La búsqueda internacional de Zulma Guzmán Castro, empresaria colombiana y principal sospechosa en el caso del envenenamiento de dos menores con talio, culminó de manera cinematográfica en Londres. Su captura fue precedida por un rescate de las aguas del río Támesis en un aparente intento de suicidio, un giro inesperado en una investigación marcada por detalles insólitos. El caso, que conmocionó a Colombia en abril de 2025, involucra la muerte de dos menores tras consumir frambuesas cubiertas de chocolate que, según la Fiscalía, estaban contaminadas intencionalmente con talio. La investigación apunta a un presunto acto de venganza pasional, derivado de una relación extramatrimonial que Guzmán mantuvo con el padre de una de las víctimas. Tras el crimen, Guzmán emprendió una fuga internacional que la llevó por Argentina, Brasil y España, antes de llegar al Reino Unido. Su localización se vio facilitada por pistas peculiares analizadas por los investigadores; una de las más determinantes fue un video que ella misma difundió para defender su inocencia, en el que aparecía bebiendo de una botella de agua marca Buxton, un producto comercializado principalmente en el Reino Unido.
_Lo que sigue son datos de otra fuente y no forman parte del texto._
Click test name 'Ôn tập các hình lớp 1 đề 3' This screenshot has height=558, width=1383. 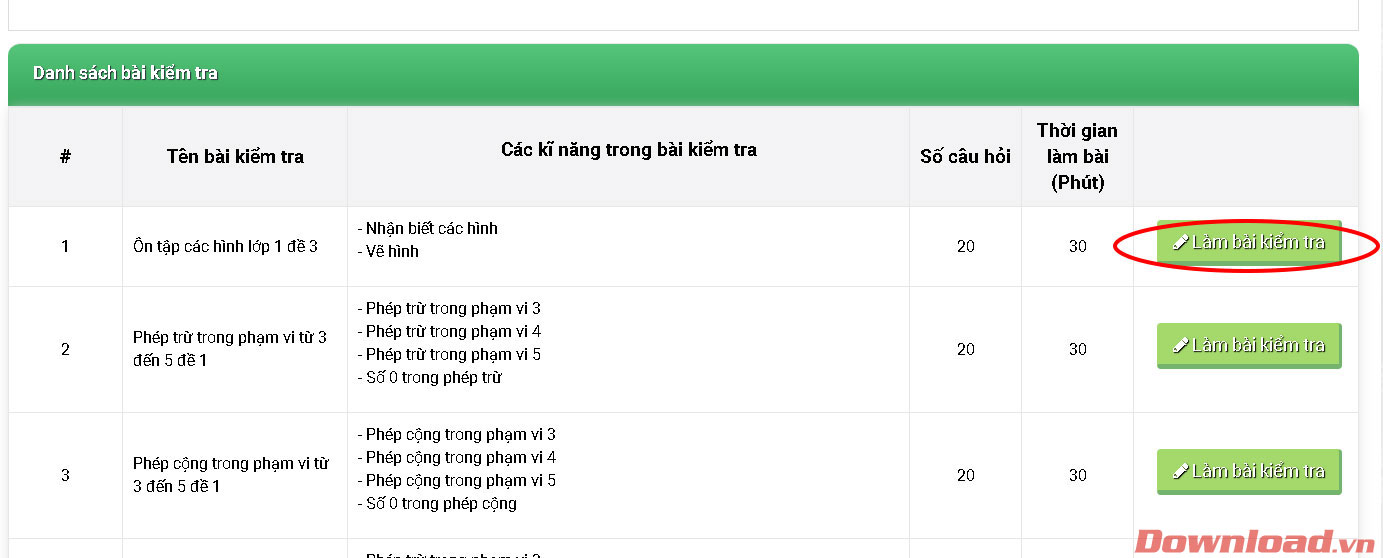tap(225, 246)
Este detalle, junto con registros migratorios, permitió a las autoridades centrar la búsqueda en ese país.
La persecución terminó cuando la policía marítima de Londres la rescató del río Támesis, cerca del puente de Battersea, el 16 de diciembre.
Tras su rescate, fue hospitalizada y puesta bajo custodia.
Su situación judicial es compleja, ya que según la legislación británica, podría estar amparada por la ley de salud mental, lo que podría demorar su proceso de extradición a Colombia “entre ocho meses y un año”. La trama se oscurece aún más al revelarse que la esposa de Juan de Bedout y madre de una de las niñas también falleció en 2021 con altos niveles de talio en su organismo.
En resumenLa captura de Zulma Guzmán en Londres cierra un capítulo de una intensa búsqueda internacional, pero abre uno nuevo lleno de complejidades legales. Su rescate del río Támesis y las singulares pistas que llevaron a su ubicación, como una botella de agua, añaden un carácter extraordinario a un caso ya de por sí trágico y complejo.